Day 23
Introduction to Correlation



EPSY 5261 : Introductory Statistical Methods

Learning Goals

At the end of this lesson, you should be able to …

  • Interpret scatterplots.
  • Explain when to use correlation to explain a relationship between variables.
  • Interpret a correlation.

Scatterplots

Example

Say you want to use the temperature to predict coffee sales at an outdoor stadium

Scatterplot

  • A plot of the relationship between two quantitative variables.
    • Explanatory variable: The variable you want to use as a predictor (goes on x-axis)
    • Response variable: The variable you want to predict (goes on y-axis)

What pattern(s) do you see?

  • Form/Trend?
  • Direction?
  • Strength?

Correlation

Correlation Coefficient (r)

  • Quantifies the strength and direction of linear relationship

Car Correlation Example

Interpreting a Correlation

  • Direction: Positive or negative?
    • If positive: As X increases, Y tends to increase.
    • If negative: As X increases, Y tends to decrease.
  • How strong is the linear relationship?
    • Weak (closer to 0)
    • Moderate (somewhere in the middle — maybe \(\pm.4\) to \(\pm.7\))
    • Strong (closer to \(\pm1\))

Form of the Relationship?

The correlation tells us nothing about the FORM of the relationship.

Always Plot Your Data

  • You should always plot your data.
  • Summaries don’t tell the whole story…
  • All of these plots have the same mean and SD (for both X and Y) and the same correlation coefficient.

Back to Our Example

  • Correlation between temperature and coffee sales is \(r=-0.741\).
  • How would you interpret this correlation?

Correlation \(\neq\) CAUSATION!

There may be a confounding variable (a variable that impacts both the explanatory and response variables) that is explaining the relationship.

Other Fun Facts about Correlation

  • Correlation between X and Y = Correlation between Y and X (symmetric).
  • Correlation has no units.
  • If units change (e.g., kg to lbs), correlation stays the same!

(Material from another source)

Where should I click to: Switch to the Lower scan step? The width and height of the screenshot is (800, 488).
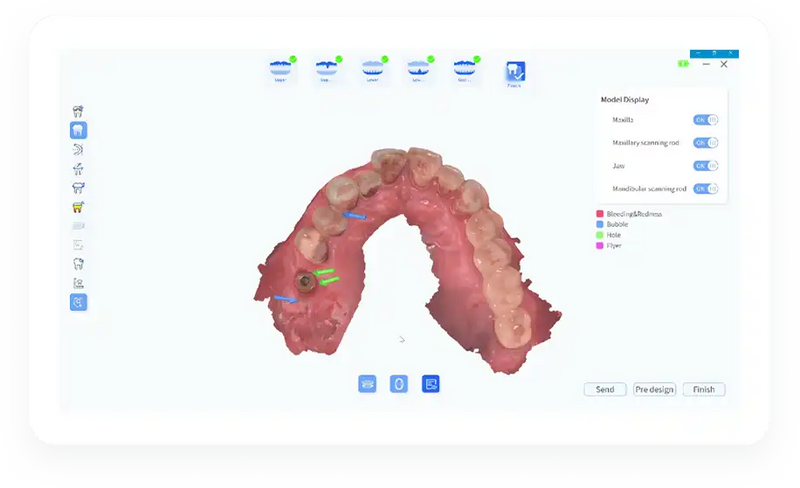point(372,69)
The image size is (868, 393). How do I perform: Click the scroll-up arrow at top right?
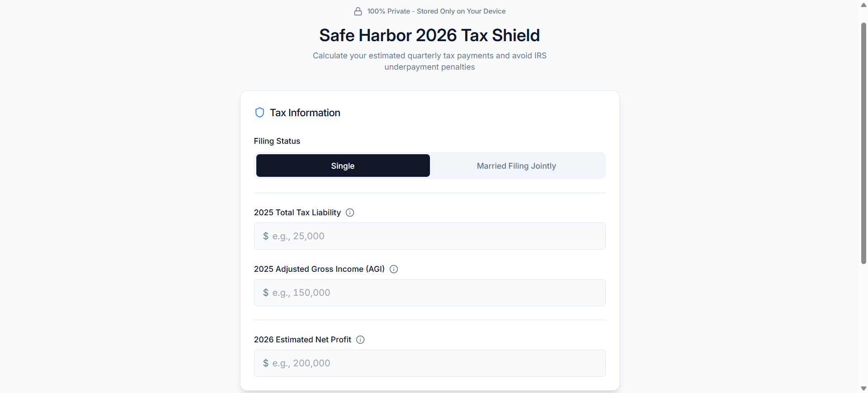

Introduction to Correlation Activity

Summary

  • We can use a correlation to describe a linear relationship between two quantitative variables.
  • A negative correlation implies a negative/indirect relationship.
  • A positive correlation implies a positive/direct relationship.
  • Correlation can only be between -1 and +1.
  • Correlations close to -1 or +1 are strong.
  • Correlations close to 0 are weak/non-existent.